WHAT YOU SHOULD DO —
Go through the entries below and copy every line that holds the word "width".

PROVIDED DATA —
+--

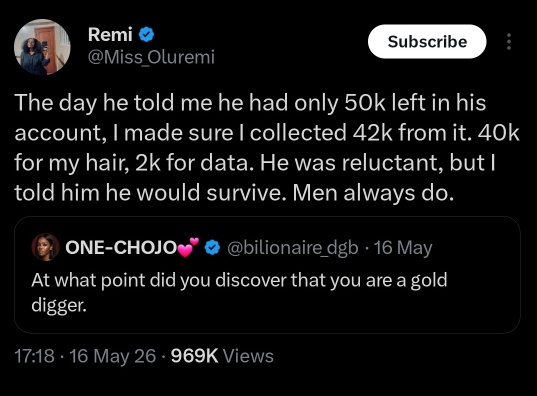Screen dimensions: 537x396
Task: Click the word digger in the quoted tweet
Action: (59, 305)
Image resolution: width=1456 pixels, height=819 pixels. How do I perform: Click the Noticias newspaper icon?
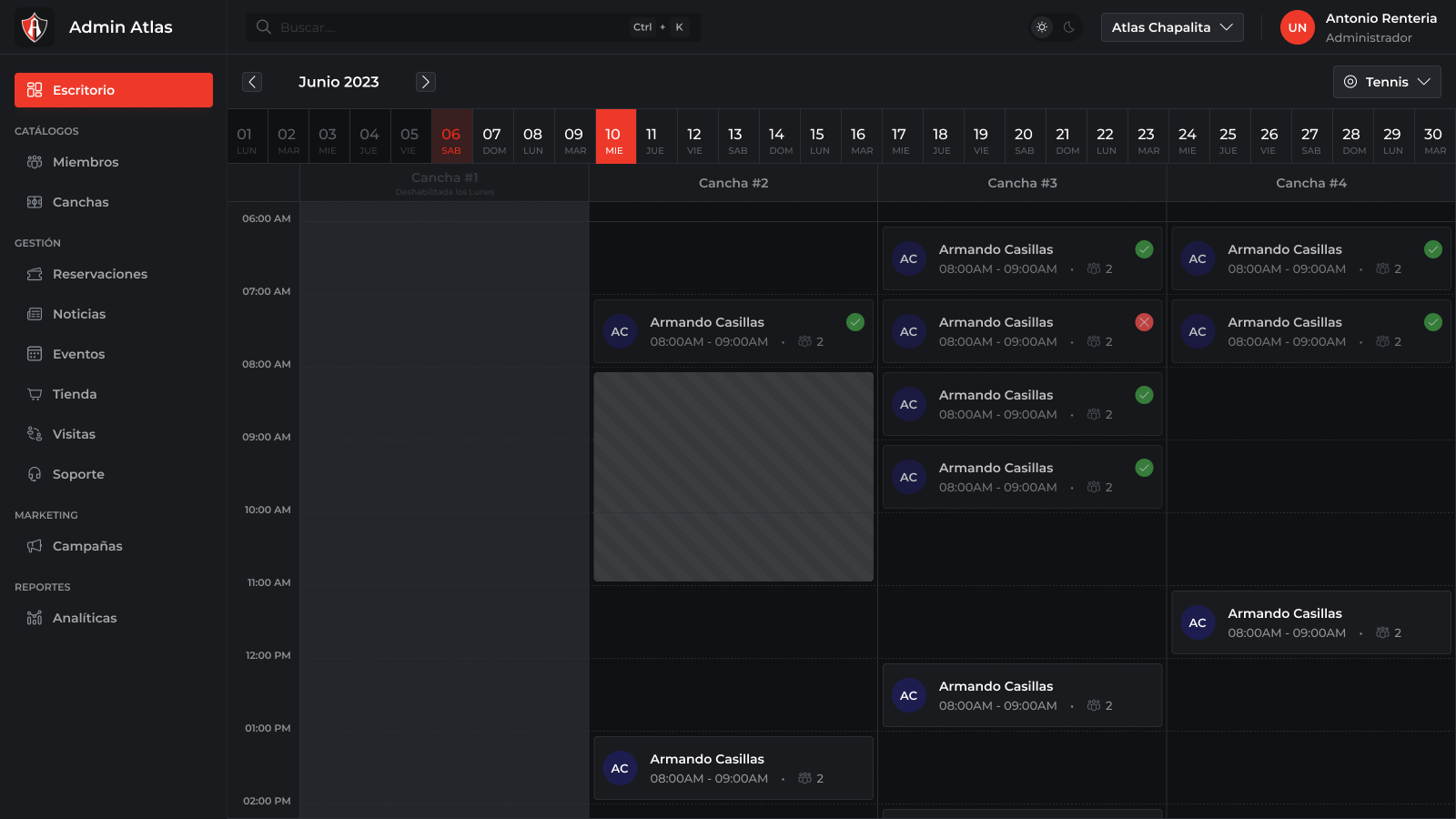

+--

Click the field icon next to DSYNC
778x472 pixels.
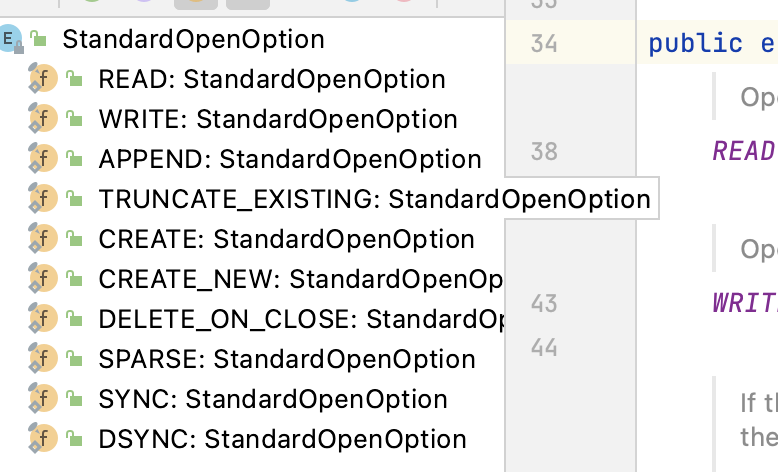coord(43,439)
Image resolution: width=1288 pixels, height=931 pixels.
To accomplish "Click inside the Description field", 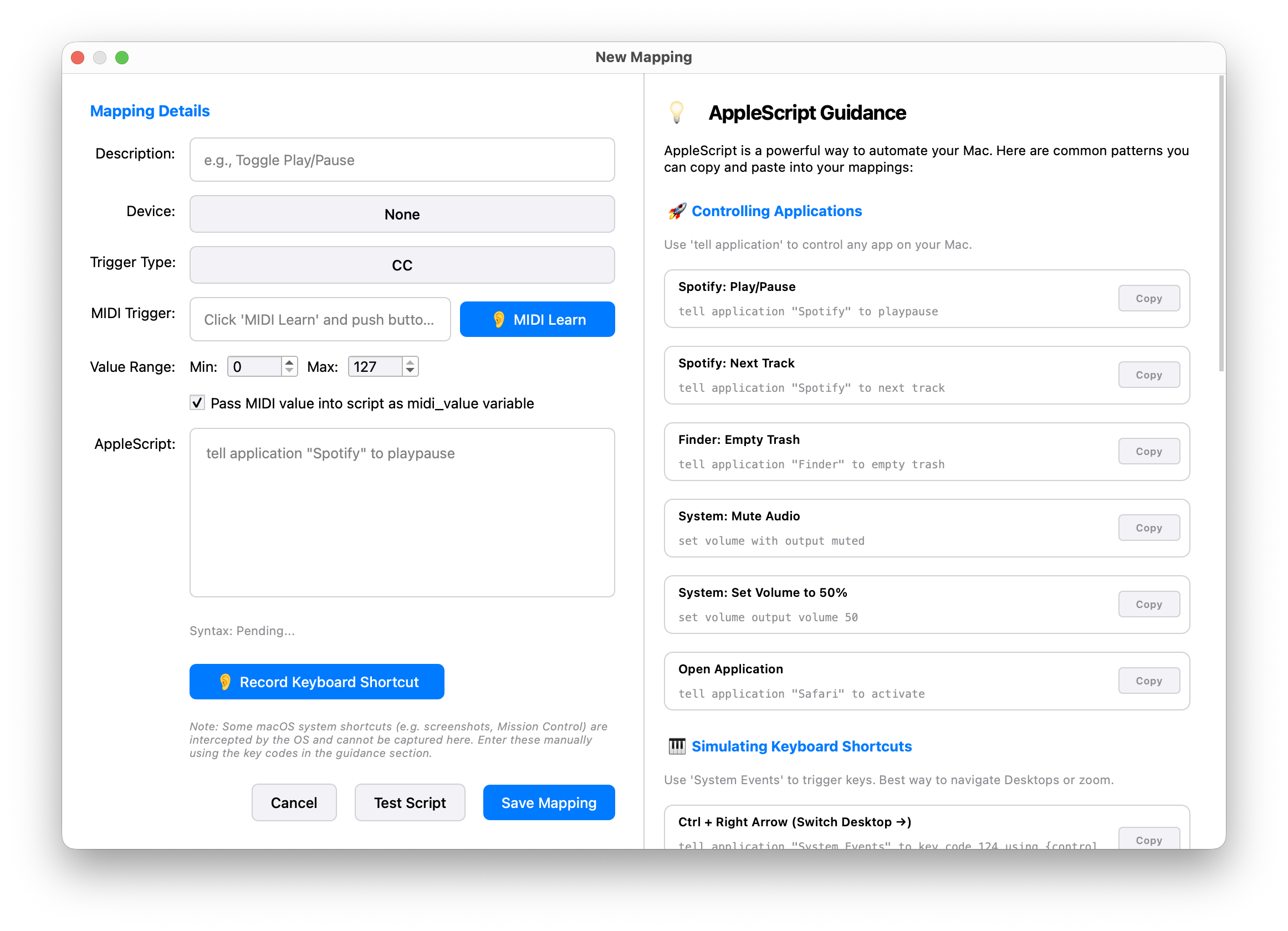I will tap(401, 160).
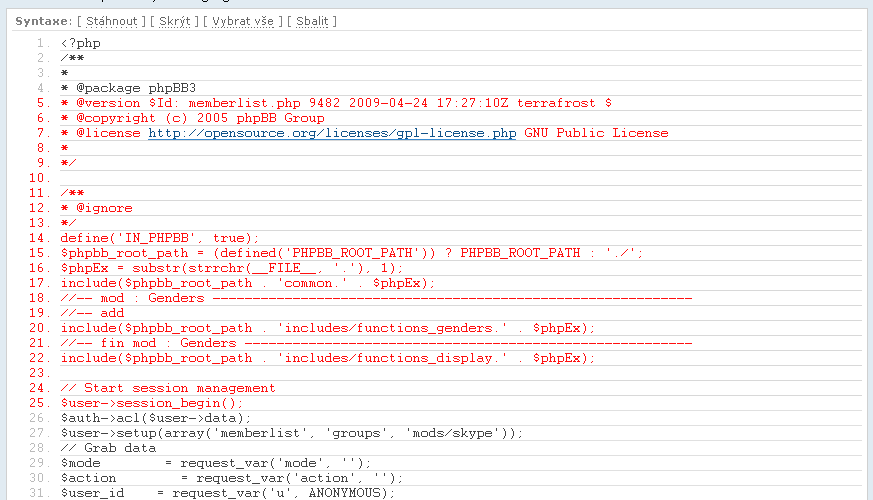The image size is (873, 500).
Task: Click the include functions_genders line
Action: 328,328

+--

COMPLETED TASK —
Image resolution: width=1456 pixels, height=819 pixels. How do I perform: Click the Noticias newspaper icon?
Image resolution: width=1288 pixels, height=931 pixels.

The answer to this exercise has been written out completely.